WHAT THE TASK ASKS: Report, as a single figure, how many lines in the records below include "computer".

TASK INPUT:
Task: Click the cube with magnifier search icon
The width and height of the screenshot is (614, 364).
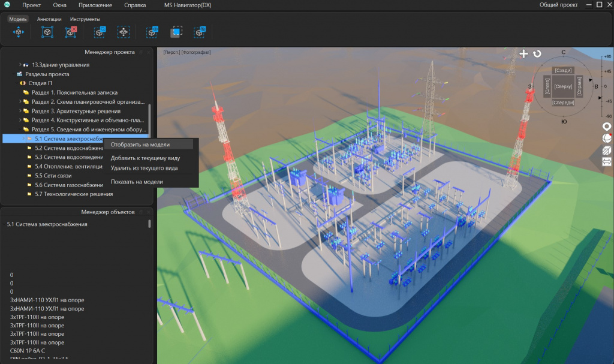Action: click(x=100, y=32)
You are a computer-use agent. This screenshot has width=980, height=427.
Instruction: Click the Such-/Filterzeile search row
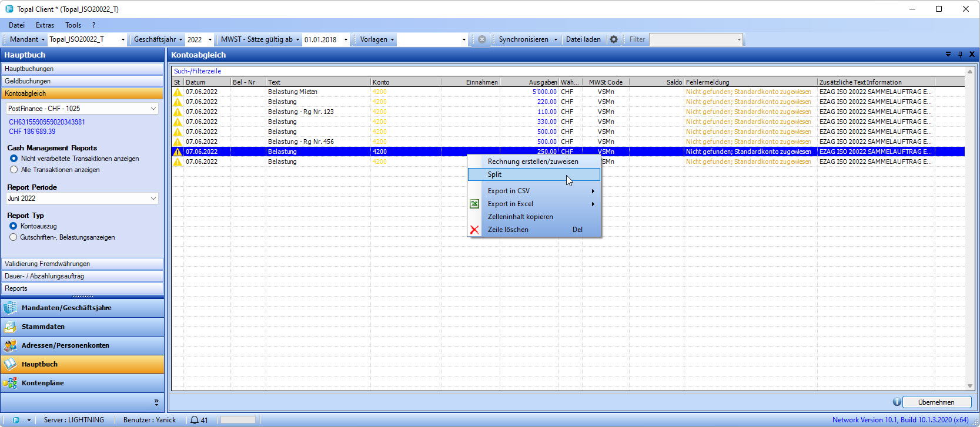(x=198, y=71)
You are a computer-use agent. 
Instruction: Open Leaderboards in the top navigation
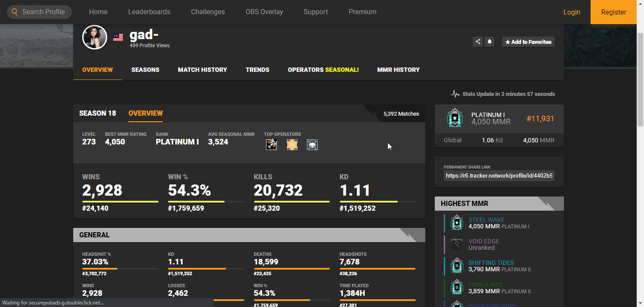149,12
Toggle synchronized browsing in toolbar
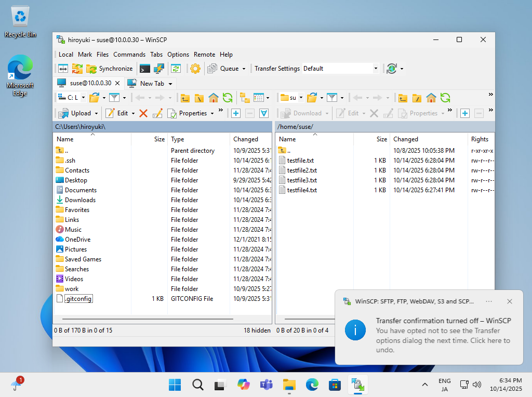Screen dimensions: 532x397 click(x=176, y=69)
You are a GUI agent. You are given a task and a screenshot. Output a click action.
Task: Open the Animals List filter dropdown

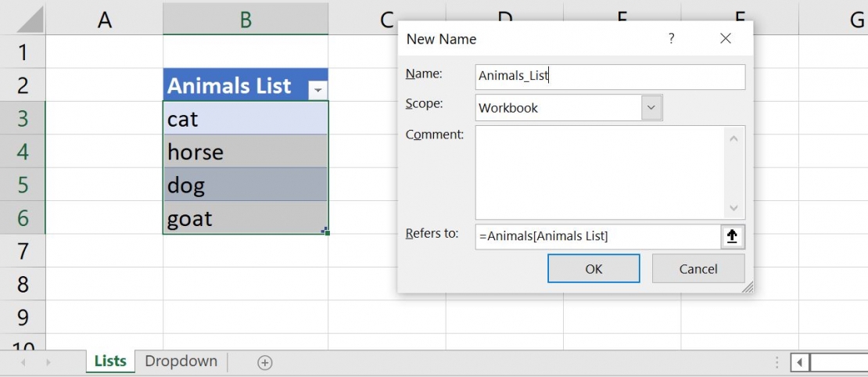(317, 91)
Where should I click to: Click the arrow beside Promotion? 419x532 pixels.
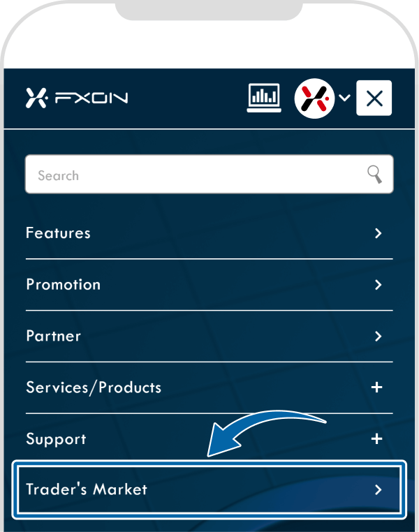tap(378, 285)
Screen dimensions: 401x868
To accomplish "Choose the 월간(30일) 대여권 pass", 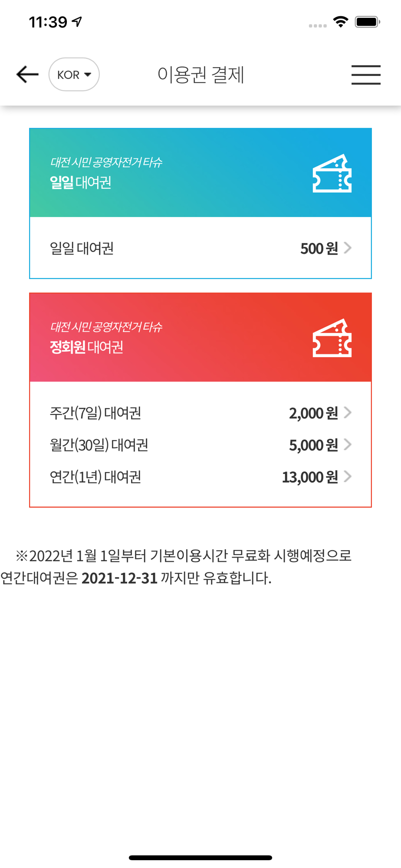I will point(201,445).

SOLUTION FOR THIS EXERCISE: 2